New business investment continued to strengthen, rising 0.9 per cent in the quarter to be 21.2 per cent higher over the year. New engineering construction continues to be the standout, growing 0.9 per cent in the quarter and a remarkable 60.0 per cent over the year – its fastest annual growth in over 30 years. Growth in engineering construction has been underpinned by projects underway in the resources sector.

New business investment, as a share of GDP, is at its highest level in 40 years and is expected to continue growing through 2012-13. The Australian Bureau of Statistics' Private New Capital Expenditure and Expected Expenditure (CAPEX) survey released last week reported that businesses expect to spend a record $182 billion this financial year, an increase of around 20 per cent from the corresponding estimate for 2011‑12.

Expected capital expenditure for the mining industry in 2012-13 is $119 billion, which is more than 40 per cent higher than the corresponding estimate for 2011-12. There is still more to come, with the Bureau of Resources and Energy Economics estimating that the pipeline of resources projects is worth around half a trillion dollars. While investment is lumpy quarter on quarter due to the large size of projects in the resources sector, the investment pipeline will continue to support strong and sustained growth in business investment.

While recent falls in global commodity prices have weighed on some investment decisions, more than half of the resources investment pipeline is at an advanced stage, standing at a record $260 billion according to the Bureau of Resources and Energy Economics.
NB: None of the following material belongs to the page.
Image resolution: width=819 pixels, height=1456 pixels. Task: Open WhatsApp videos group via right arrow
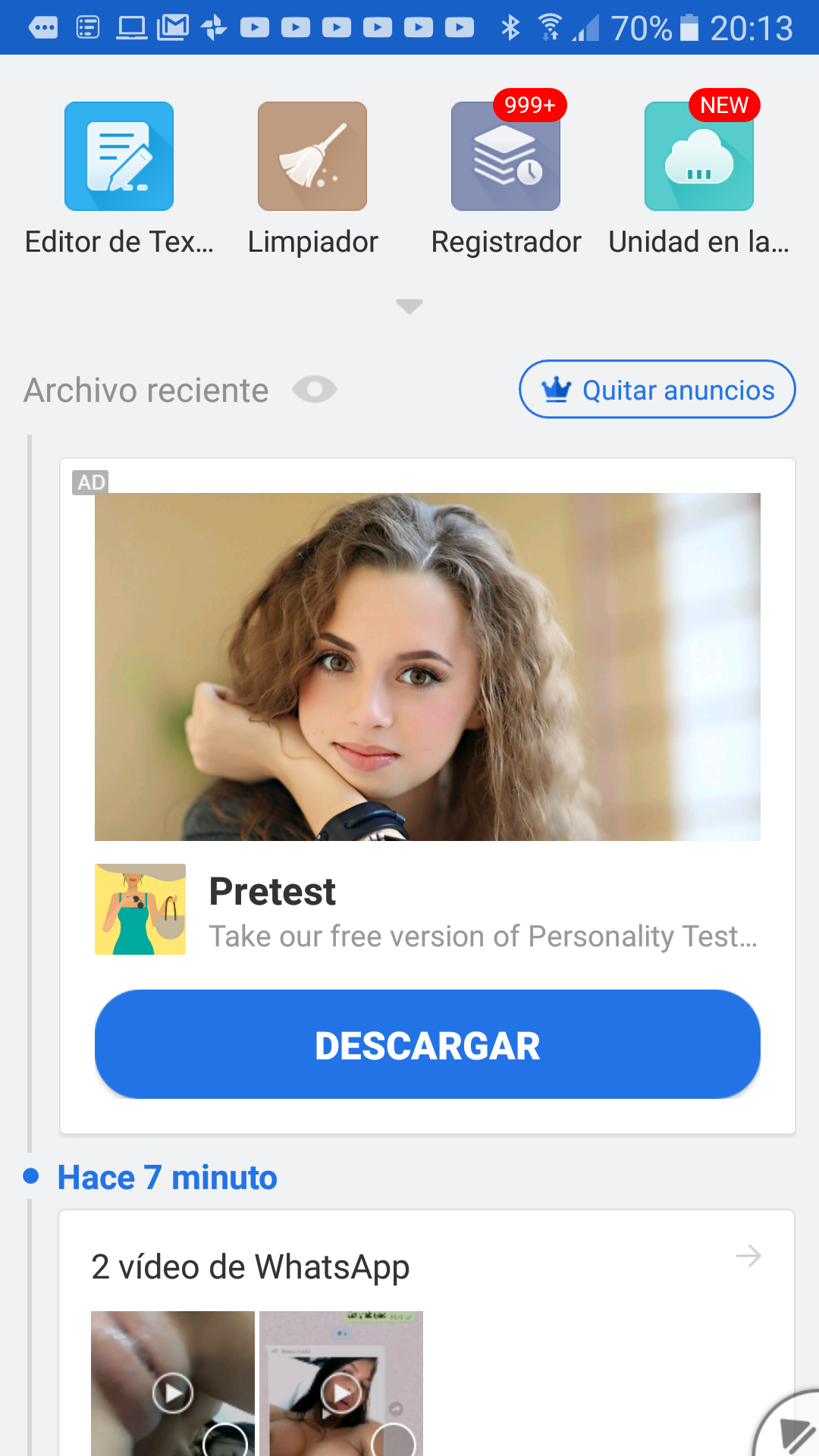pyautogui.click(x=748, y=1256)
The value of resources projects that have progressed to an advanced stage has increased almost $90 billion in the past year alone. This means that the overall investment pipeline is more resilient to ongoing global volatility, providing ongoing support for our economy in these uncertain global times.
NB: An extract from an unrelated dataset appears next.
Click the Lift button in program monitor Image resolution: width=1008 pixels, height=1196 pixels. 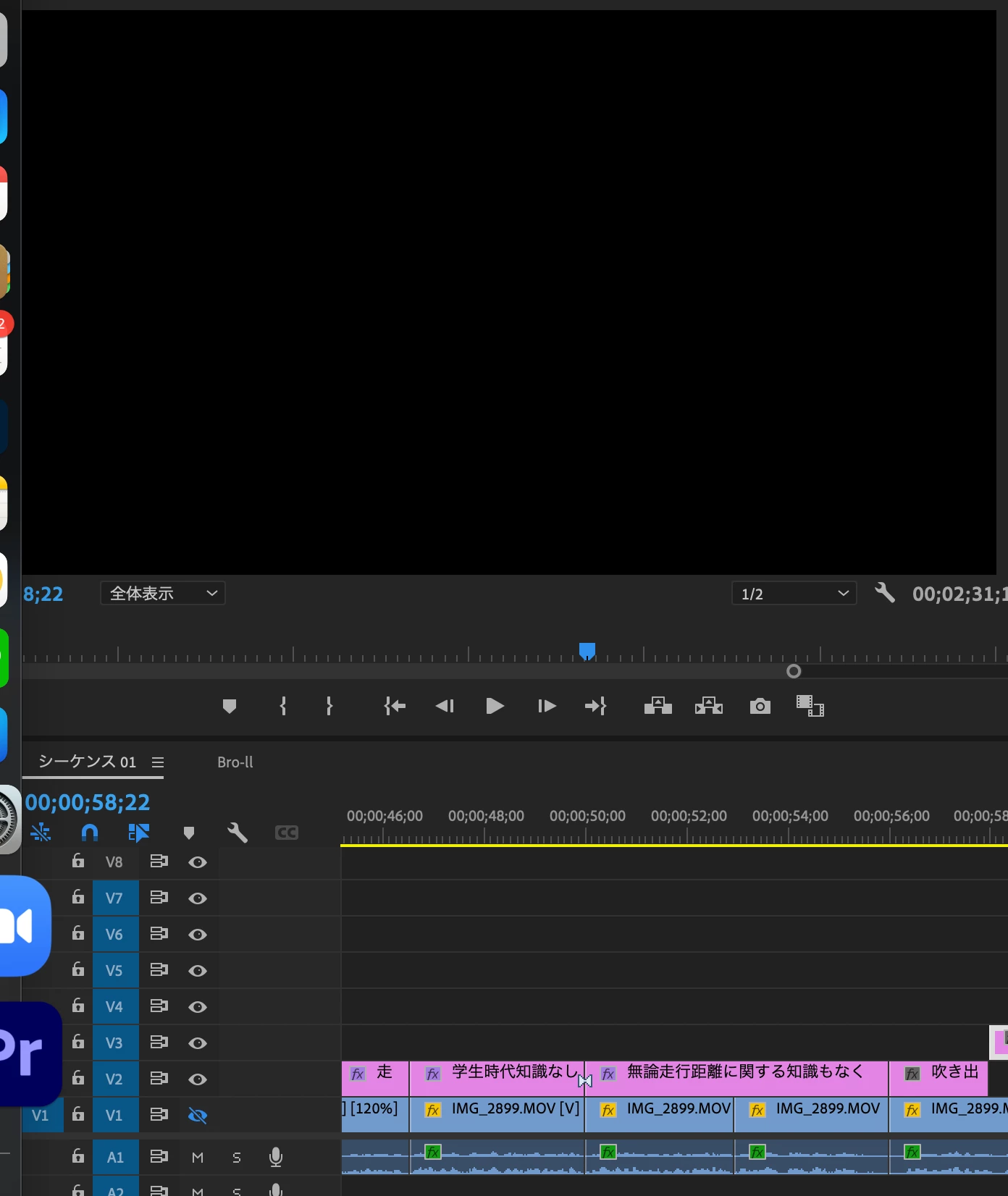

Resources investment will drive strong and enduring growth in Australia's commodity exports, with the results of this growth already becoming evident. Increased shipments of non-rural and rural commodities drove 2.5 per cent growth in exports in the June quarter and an impressive 6.6 per cent growth through the year.

Imports rose 0.9 per cent in the June quarter to be 9.1 per cent higher over the year. The key drivers of imports growth in the quarter were capital and intermediate goods, consistent with the strength of new business investment.

Public final demand rose 1.9 per cent the June quarter and 2.4 per cent over the past year. One of the key drivers of growth was public non-financial corporations, underpinned by investment in rail and energy infrastructure in addition to the roll out of the National Broadband Network.

Dwelling investment fell a further 1.7 per cent in the June quarter, although there are tentative signs that housing construction activity may stabilise in the second half of the year, supported by low interest rates and rising household incomes.

As expected, Australia's terms of trade fell 0.6 per cent in the June quarter to be 7.1 per cent lower through the year. While higher import prices drove the quarterly fall, export prices were down 4.7 per cent over the year to June. Continued weakness in the major advanced economies and more moderate growth in emerging Asia have tempered demand for energy and steel inputs. Coinciding with continued strong growth in supply, this has led to recent falls in coal and iron ore prices.

Notwithstanding the likelihood of further cyclical demand fluctuations in the future, the medium-term outlook is still for Australia's terms of trade to remain above historical norms, underpinned by continued strong demand in our region.

Weak global conditions, lower commodity prices, the high Australian dollar and cautious household spending behaviour are weighing on corporate profitability. Private non-financial corporate gross operating surplus fell 0.6 per cent in the quarter and while gross mixed income rose 1.5 per cent, it remains lower over the year.

Compensation of employees increased 1.4 per cent in the quarter, reflecting moderate growth in both employment and average earnings.

While global economic conditions are likely to remain difficult for some time to come, today's National Accounts demonstrate again our economic resilience and should give us confidence in the fundamental strengths of our economy as it completes 21 consecutive years of growth.